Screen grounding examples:
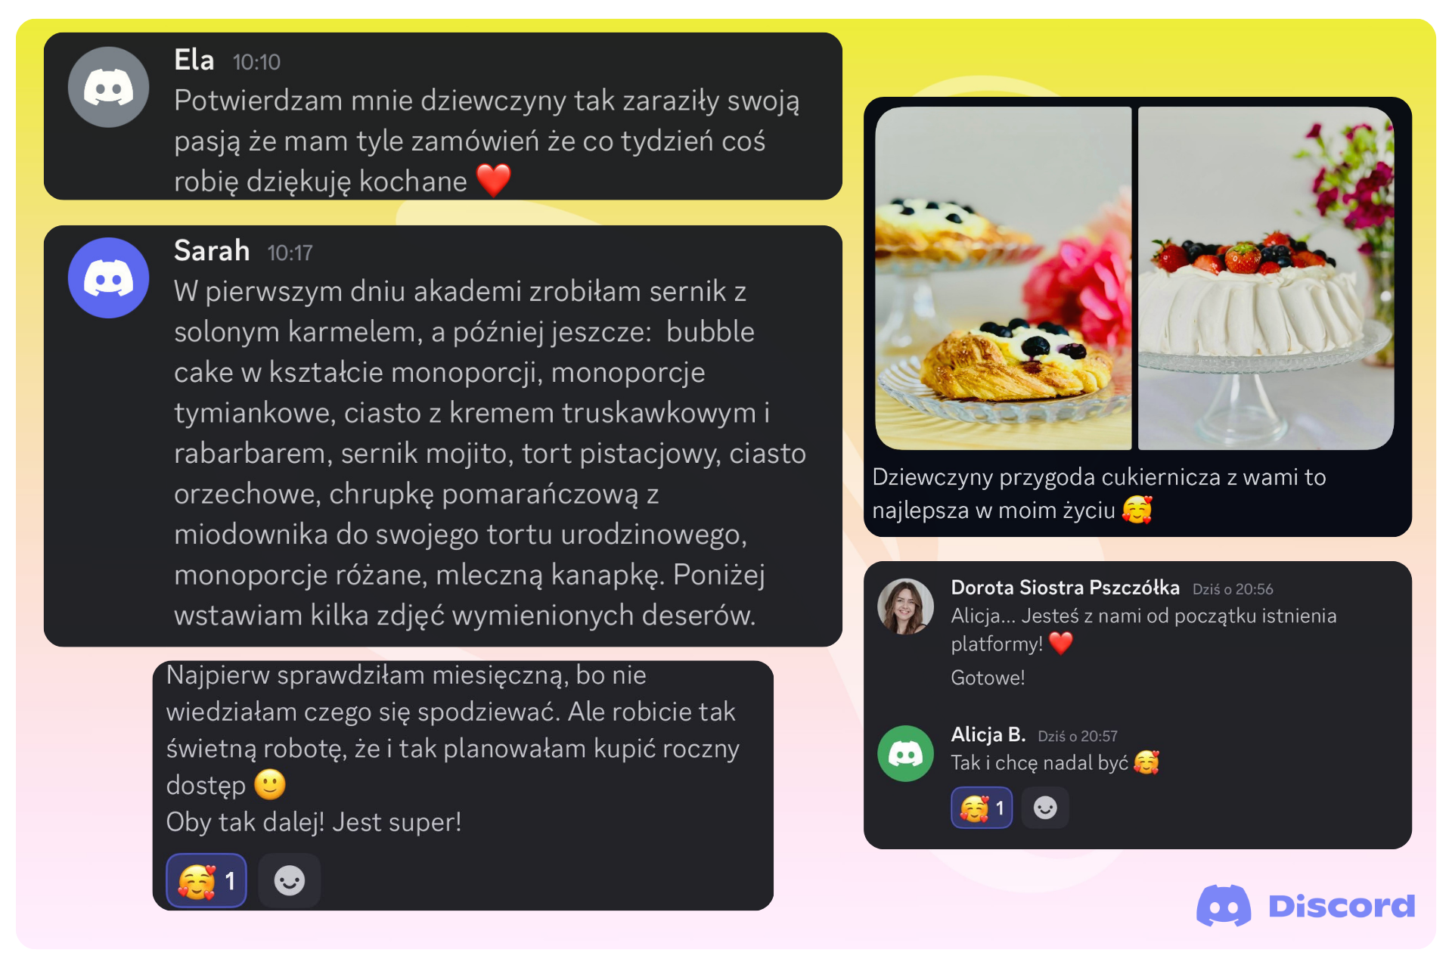Click the smiling emoji after 'dostęp'
Viewport: 1452px width, 968px height.
(270, 785)
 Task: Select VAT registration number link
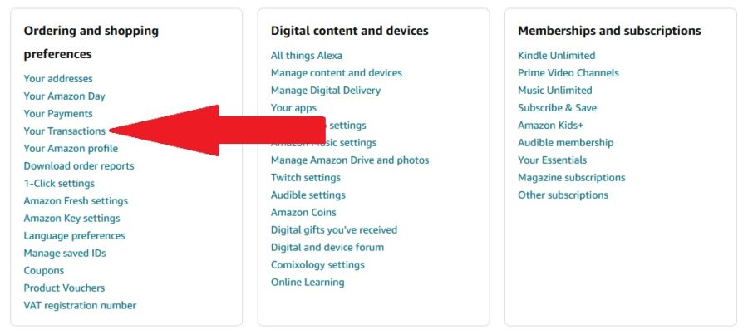(80, 305)
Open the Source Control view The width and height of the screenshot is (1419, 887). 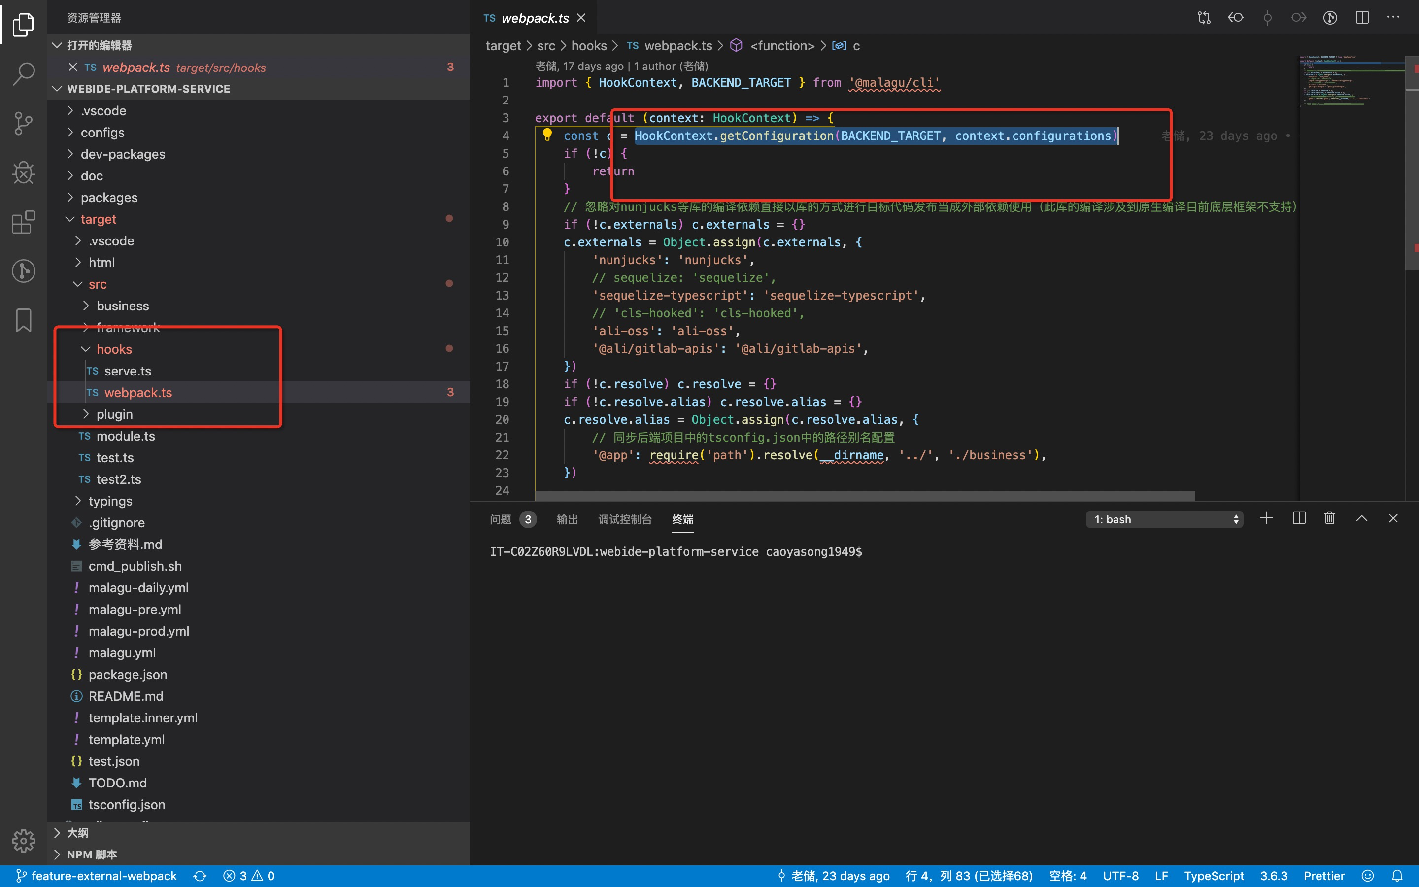point(23,123)
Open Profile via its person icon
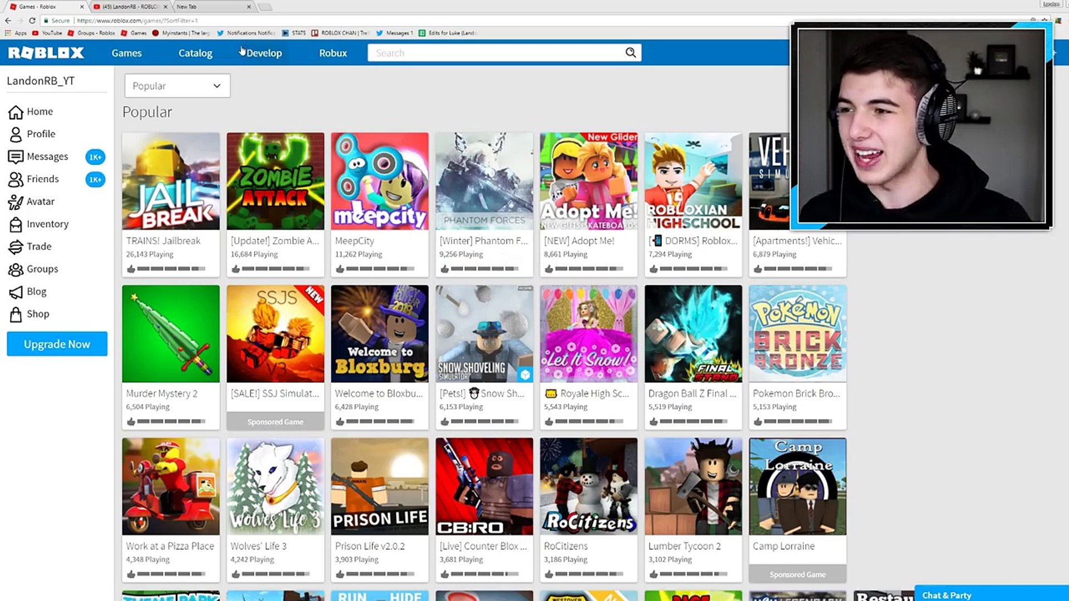 point(16,134)
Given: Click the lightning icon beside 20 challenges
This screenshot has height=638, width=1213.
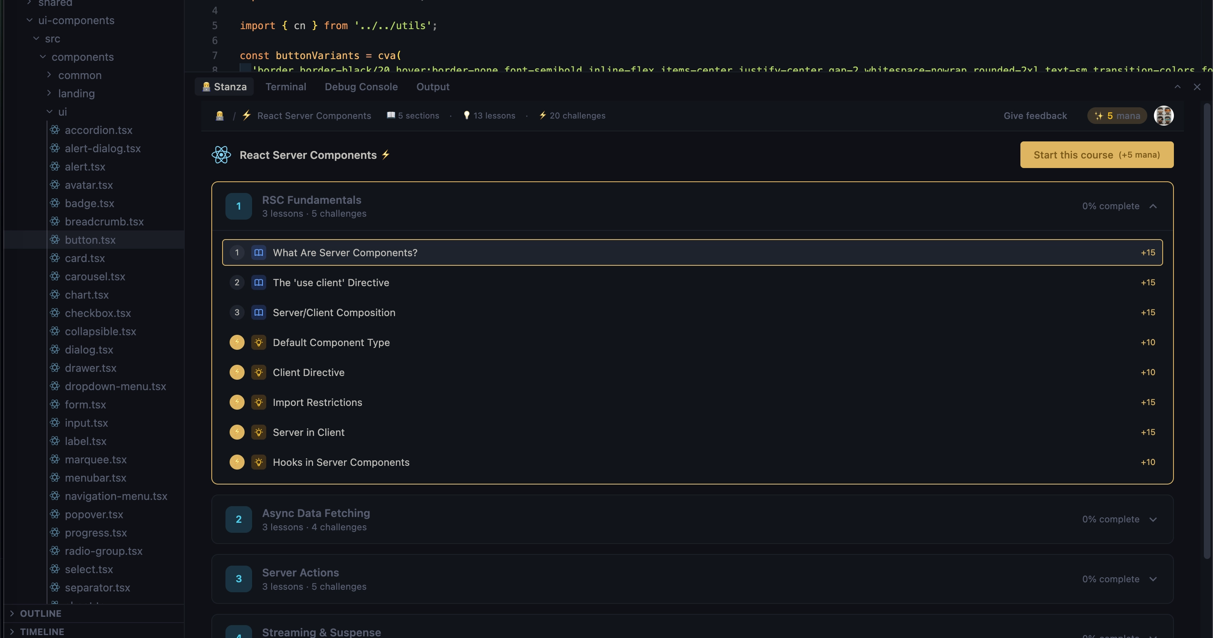Looking at the screenshot, I should pos(542,115).
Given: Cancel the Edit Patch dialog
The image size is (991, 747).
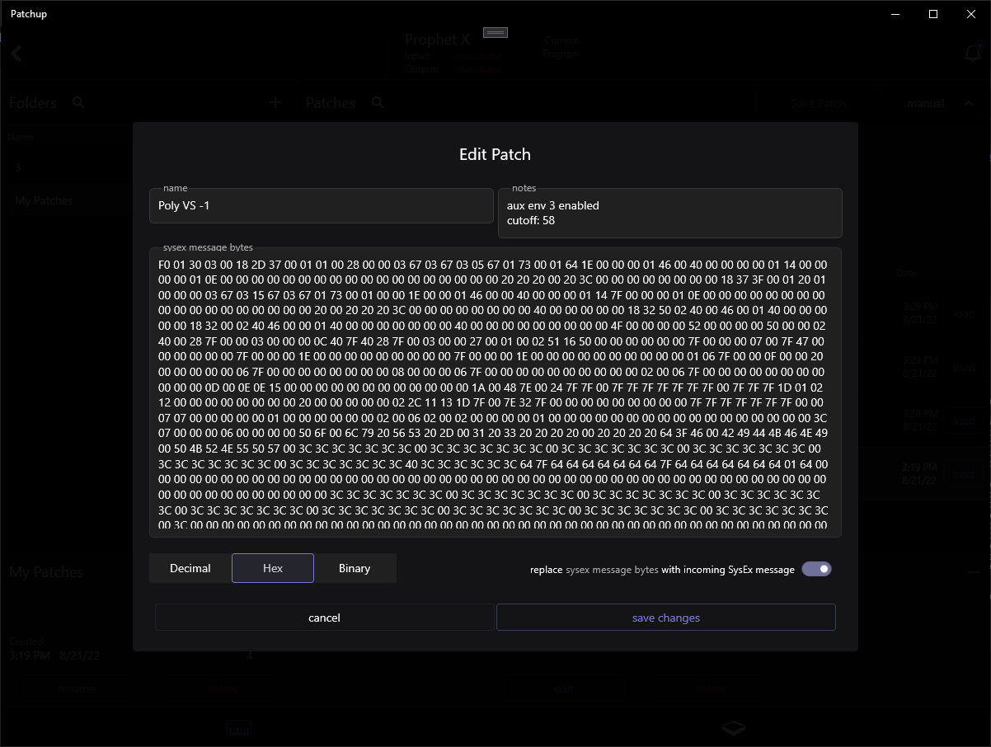Looking at the screenshot, I should [324, 618].
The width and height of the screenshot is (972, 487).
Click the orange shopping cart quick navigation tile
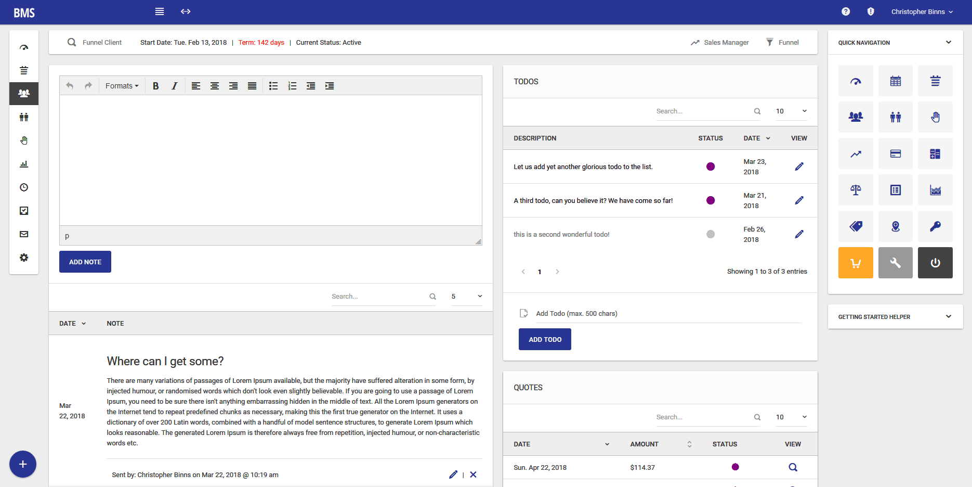click(x=855, y=263)
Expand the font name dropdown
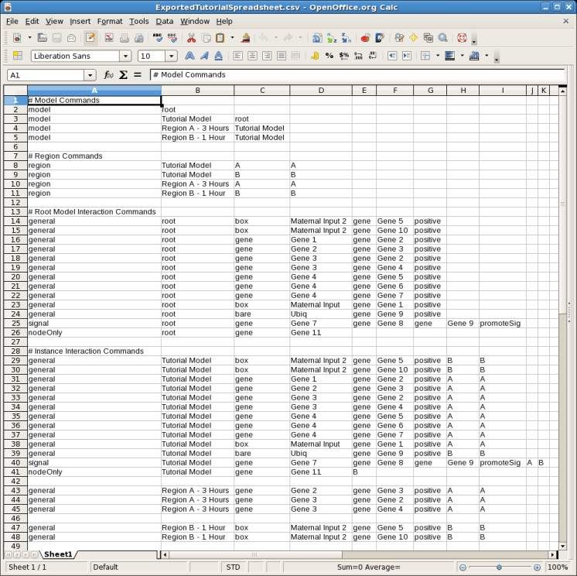Image resolution: width=577 pixels, height=576 pixels. click(125, 56)
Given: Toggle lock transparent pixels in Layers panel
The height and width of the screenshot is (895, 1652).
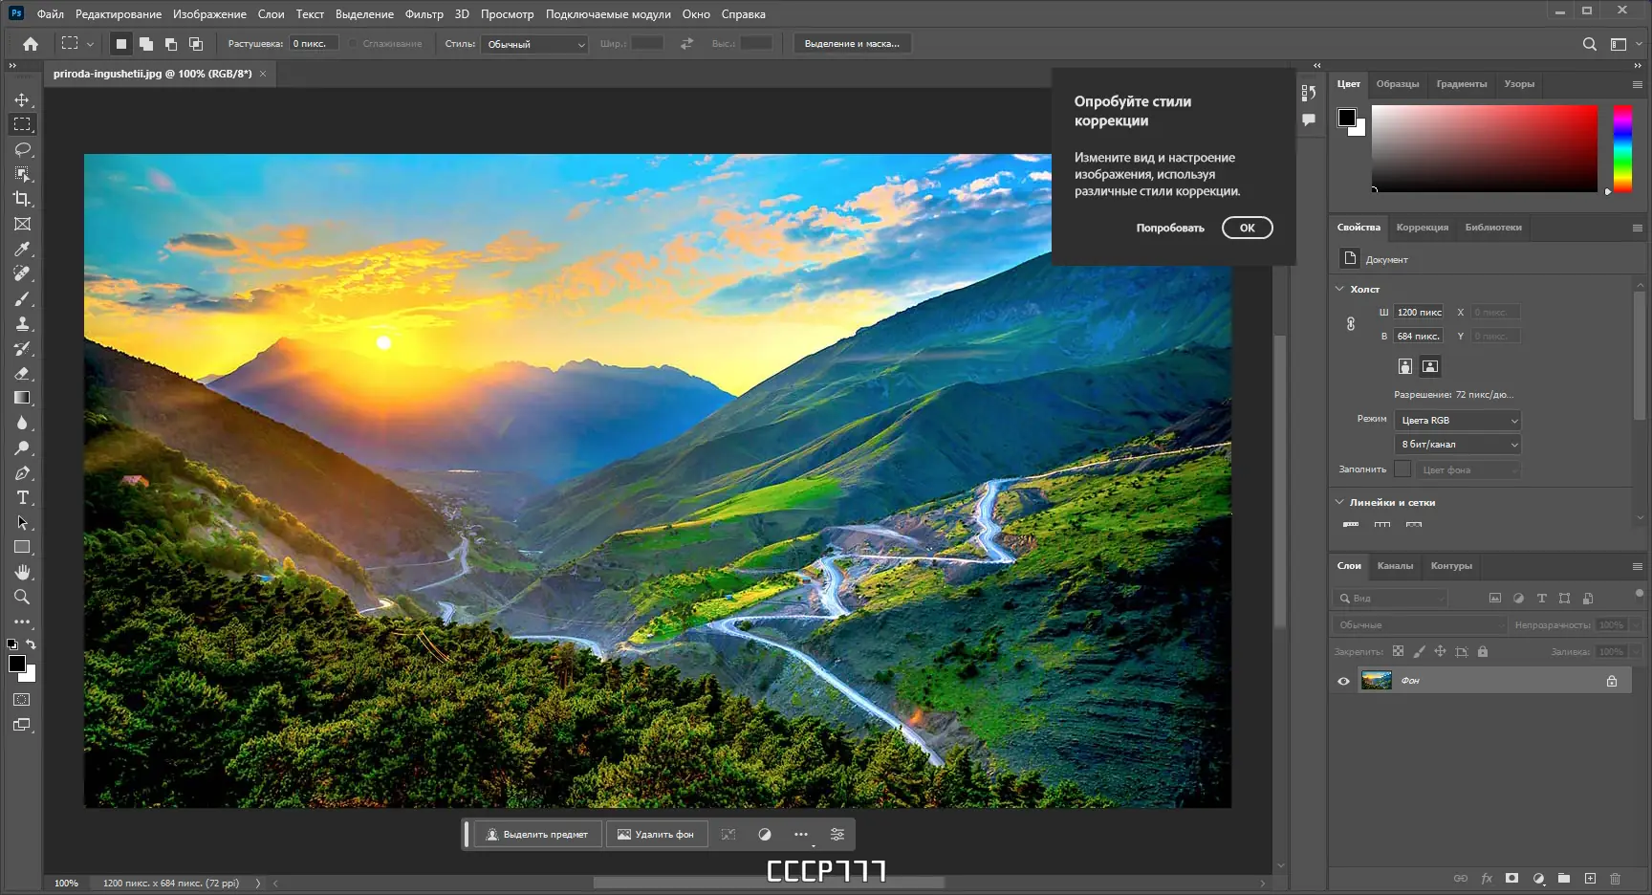Looking at the screenshot, I should (1398, 651).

- [TO DO]: Pick out and copy every line in the items above that contains the string "Given". Case counts.

- [EXPECTED ANSWER]:
Given: Click the lightning icon beside 20 challenges
Given: Cancel the Edit Patch dialog
Given: Toggle lock transparent pixels in Layers panel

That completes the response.